Kandawire surveyed the scene, all the while clambering over the frost-glistening gravel. Sevuu came with her, poised to offer an arm, should she need one. The cold air was already making his throat ache.
‘A suitable site,’ she said, looking back and forth, up to the cliffs above, down to the long snaking road that had brought them here. ‘I’m not a soldier, you understand.’
‘I understand,’ said Sevuu.
She smiled at him – a flash of white teeth. ‘I can see why they did it here, though. Hemmed in, very high up. Flyers would struggle, yes? But a wide place where an army – where two armies – could meet. A proper contest.’ She breathed in, deeply. She put her hands on her hips, and stopped moving. ‘This is where it happened, then.’
Sevuu kept walking. ‘I wanted to show you this one.’
They picked their way between trenches, watched all the way by their chaperones. Kandawire started to pant – this was not her natural element – and her chainmail escorts moved in closer in case she needed them.
Soon the trenches fell away behind them, one by one, filled with their gravel-dusted items. The soft chitter of servitor-binaric faded, and they were standing on the margins, where the plain began to break up into fractured rock shelves. A few hundred metres further, and the land plummeted again, falling away in cloud-wreathed steps.

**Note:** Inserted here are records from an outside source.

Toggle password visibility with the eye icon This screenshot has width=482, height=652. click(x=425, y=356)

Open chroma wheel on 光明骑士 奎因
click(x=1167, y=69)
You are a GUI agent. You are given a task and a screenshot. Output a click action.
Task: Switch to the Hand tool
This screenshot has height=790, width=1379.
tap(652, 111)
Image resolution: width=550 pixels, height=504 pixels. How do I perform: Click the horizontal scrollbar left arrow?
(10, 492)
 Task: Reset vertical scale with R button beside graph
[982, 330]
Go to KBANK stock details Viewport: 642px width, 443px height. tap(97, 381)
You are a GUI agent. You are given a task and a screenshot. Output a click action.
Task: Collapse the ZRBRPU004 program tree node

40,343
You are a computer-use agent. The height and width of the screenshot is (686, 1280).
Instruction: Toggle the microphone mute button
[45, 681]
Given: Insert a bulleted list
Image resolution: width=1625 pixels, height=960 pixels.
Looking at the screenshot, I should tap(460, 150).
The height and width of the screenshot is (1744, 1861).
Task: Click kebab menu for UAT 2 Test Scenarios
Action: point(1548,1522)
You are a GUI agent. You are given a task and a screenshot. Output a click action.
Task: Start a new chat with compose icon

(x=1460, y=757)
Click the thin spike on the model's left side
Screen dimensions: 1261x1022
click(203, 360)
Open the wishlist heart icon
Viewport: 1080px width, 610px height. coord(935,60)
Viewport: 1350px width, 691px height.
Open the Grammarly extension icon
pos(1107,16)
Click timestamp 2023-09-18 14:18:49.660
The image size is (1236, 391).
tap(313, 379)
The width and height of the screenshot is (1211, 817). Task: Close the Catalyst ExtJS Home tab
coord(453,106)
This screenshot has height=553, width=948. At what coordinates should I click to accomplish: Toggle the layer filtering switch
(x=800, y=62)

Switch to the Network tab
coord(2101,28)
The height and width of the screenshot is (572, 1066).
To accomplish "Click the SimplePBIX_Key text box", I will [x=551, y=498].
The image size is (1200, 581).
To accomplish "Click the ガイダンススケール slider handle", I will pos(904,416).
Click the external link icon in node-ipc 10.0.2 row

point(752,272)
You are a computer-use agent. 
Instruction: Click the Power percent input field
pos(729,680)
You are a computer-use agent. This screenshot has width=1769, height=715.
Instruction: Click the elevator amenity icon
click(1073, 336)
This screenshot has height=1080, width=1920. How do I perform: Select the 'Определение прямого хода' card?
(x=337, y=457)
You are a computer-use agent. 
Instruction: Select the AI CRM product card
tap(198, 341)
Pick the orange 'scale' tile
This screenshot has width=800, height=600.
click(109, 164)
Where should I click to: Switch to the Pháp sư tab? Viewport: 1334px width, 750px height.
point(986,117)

Sevuu squatted down beside the flapping skirts of a pinned awning, pushing his visor back as he did so. Kandawire joined him, and he caught a faint whiff of perfume – an urban scent, one worn in the growing cities of the south-east, not something to take into the wastes.
He lifted the protective plastek sheets carefully, seeing how the dew clung to the earth under them. The objects revealed were small – just fragments of wholes, shrapnel and jetsam. He reached for one of them, picking it up carefully and turning it over in his palm.
‘We get a lot of these,’ he said, handing it to Kandawire.
She took it, holding it up to the light. ‘Raptor Imperialis,’ she said, narrowing her eyes. Her fingers rubbed grit from the lacquer, revealing an armour-pin and its device – an eagle’s head surrounded by four thin jags of lightning. The image held her gaze for a long time. ‘I argued against this image,’ she said, thoughtfully. ‘I told them it set the wrong tone. We were builders, not destroyers. An eagle builds nothing but its own eyrie, and a storm merely ravages. One of many arguments I lost. They were after a different message.’
‘The armour pieces are mixed. Some analyse as a ceramic compound, something very strong, heat-resistant, nothing I’ve seen before. Other pieces are metal – steel, even iron. And then there’s the rarest of all. We can’t even get it through the analysers without them breaking. To the touch, some of the fragments are still warm. And they look for all the world like–’
‘Gold,’ said Kandawire, getting back to her feet. She stowed the armour-fragment away. ‘Gold that never tarnishes, gold to withstand every flame. It’s not really gold, though. It just looks like it.’
‘I have a lot more to show you,’ Sevuu said.
‘How many died?’
He paused. ‘Thousands. Tens of thousands. More than we can count here.’
Kandawire nodded. Her fingers, wrapped in linen, curled up. ‘You won’t need to. I want you gone in two days. I want all this taken down and the compound pulled up.’
‘But we haven’t–’
‘It’s dangerous. It’s right what they say – the truth is in the earth.’ She started to walk again, a limping gait that betrayed her lack of conditioning. ‘I’ve seen all I need to.’
‘Like I said. I have no idea why,’ Sevuu said, watching her go. ‘You read the report. It looks… senseless.’
Kandawire kept on going.
‘It wasn’t,’ she said, picking her way through the half-frozen detritus of war. ‘And it’s not the end.’
‘Not the end?’ he called out.
‘Nor the beginning,’ she muttered. ‘Just a continuation. Just a breath. This is routine killing, Sevuu, the unskilled business of humanity. We haven’t seen the last of it.’